Suppliers recognize that some form of electrification is in China’s future. China has strict fuel economy deadlines looming in the future – the most intimidating the 2020 deadline for 5 liters per 100 kilometers. “This is a huge challenge for everyone right now,” David Xu, EVP at Bosch China,  told me at the show.

Indeed, it is not impossible to achieve that without some form of at least mild electrification.  Bosch sees gasoline technology that boosts fuel efficiency — such as gasoline direct injection and turbocharging — as its biggest business opportunity in China in the near term. But it is also pushing its 48V mild hybrid system, which includes start-stop and a booster for starting and can boost fuel economy by 15 percent, says Xu.

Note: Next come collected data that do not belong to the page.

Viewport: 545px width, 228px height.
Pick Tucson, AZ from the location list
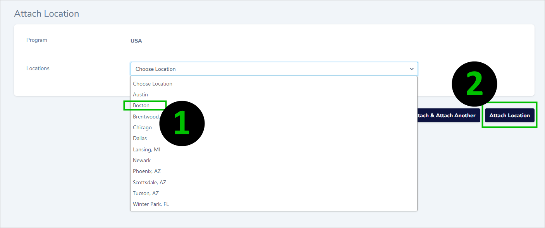point(146,193)
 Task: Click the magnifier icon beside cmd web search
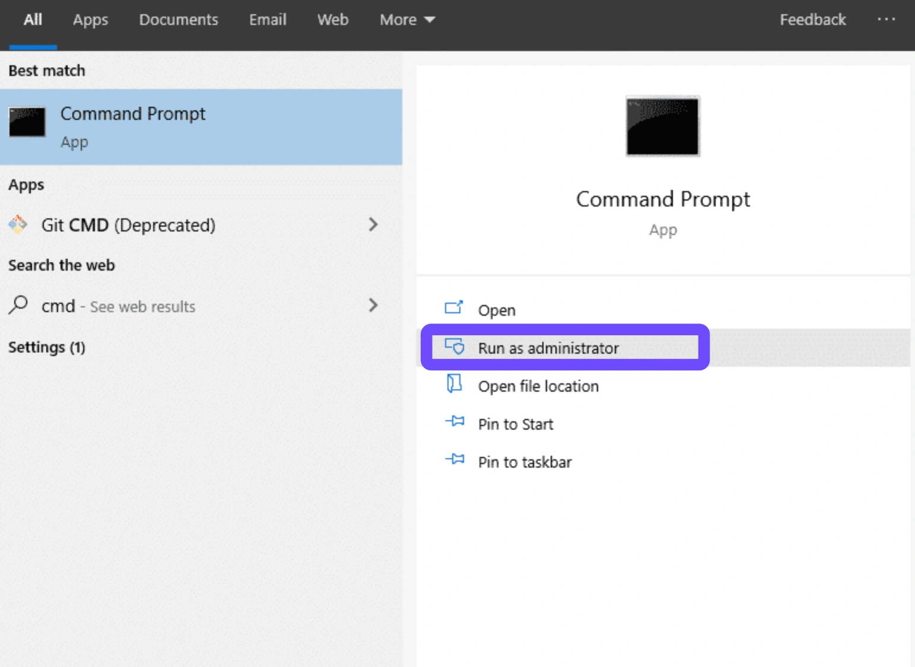pyautogui.click(x=18, y=305)
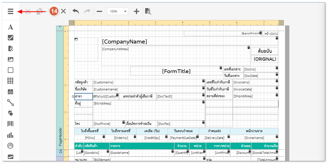Select the PageHeader band label

tap(60, 137)
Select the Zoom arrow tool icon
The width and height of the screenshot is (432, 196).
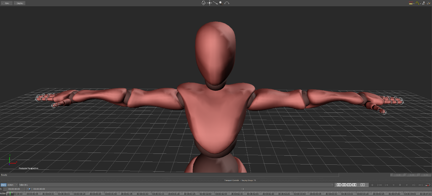[216, 3]
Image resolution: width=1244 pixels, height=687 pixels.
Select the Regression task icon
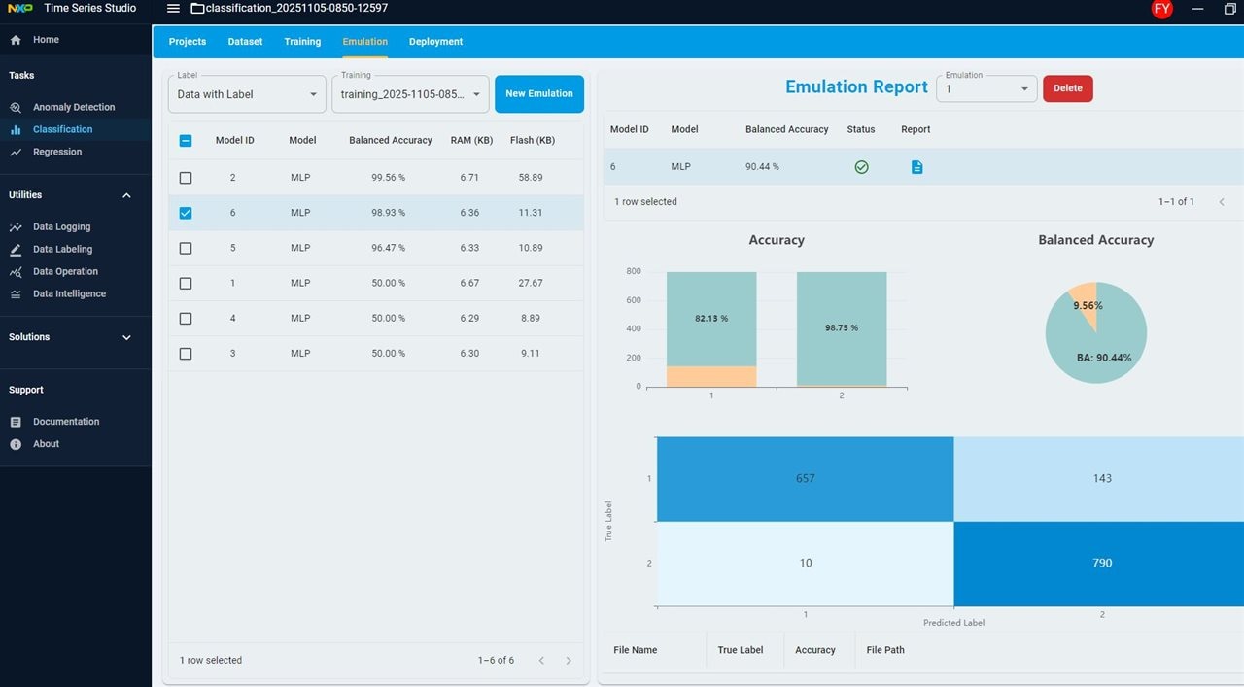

Of course, Beijing hasn’t incentivized mild hybrid technology though that would help it achieve its goal of cutting back dependence on imported oil (though the western press seems fixated on the pollution in China and convinced that Beijing’s push for

EVs is tied to reducing pollution, much of China’s electricity is produced by burning coal so more EVs won’t necessarily have much impact on air quality. Cars are a convenient and visible scapegoat, however.) Nor is it currently incentivizing regular (i.e. non plug-in) hybrid cars. The Japanese hold too many patents in that area and Beijing doesn’t want incentive money to go to the Japanese automakers.

Meanwhile, Xu says new energy vehicles, which includes BEVs, PHEVs, and fuel-cell vehicles, won’t account for more than six percent of the market in 2020. Beijing’s inaction on building out a charging network – or even enforcing a national plug standard – is part of the problem, says Xu. “Talking about mass production to make a profit, it is really a struggle for everybody,” he says.

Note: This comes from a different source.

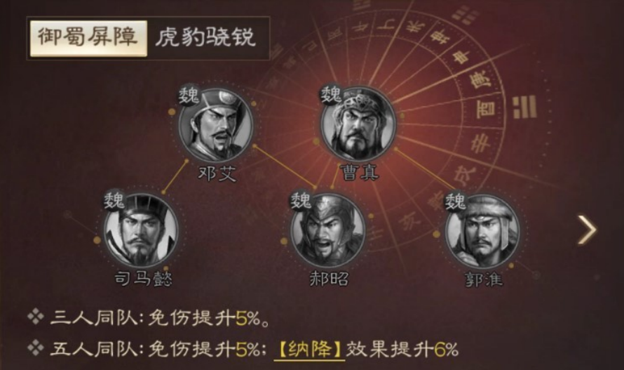Click the 郭淮 name label

point(484,279)
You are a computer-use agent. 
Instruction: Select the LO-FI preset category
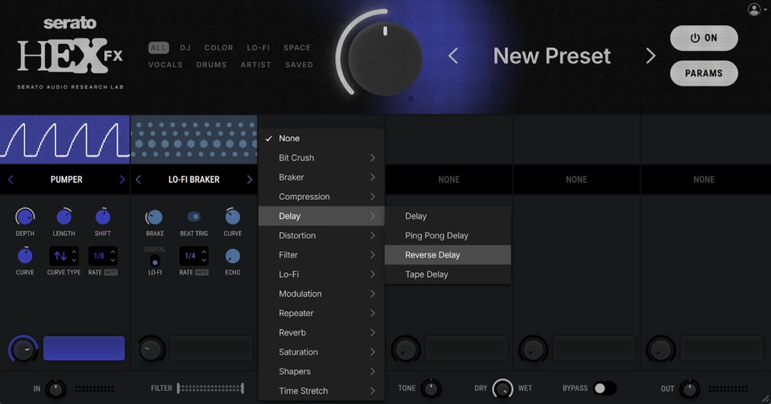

Still, automakers will continue to talk about investing, and actually invest, in EVs, he says. “This is kind of a political task for them,” he says. “They have to do it.”

An executive at another European supplier tells me that the joint venture automakers are telling him that Beijing is coming to them and saying, “You show us a plan to build an EV, homologate it here, and we will approve your expansion.”

Of course the individual consumer isn’t the only customer for EVs. Indeed, as I have written in this blog many time, fleet vehicles are the best market for both BEVs and PHEVs.

Siemens recognizes that fact. It will start by supplying commercial vehicles, says Siegfried Russwurm, CEO of Siemens Industry Sector. As for the charging station issue, and the lack of standards where that is concerned, “The future is wireless,” he says.

Article by Alysha Webb, a freelance automotive journalist and founder of ChinaEV Blog.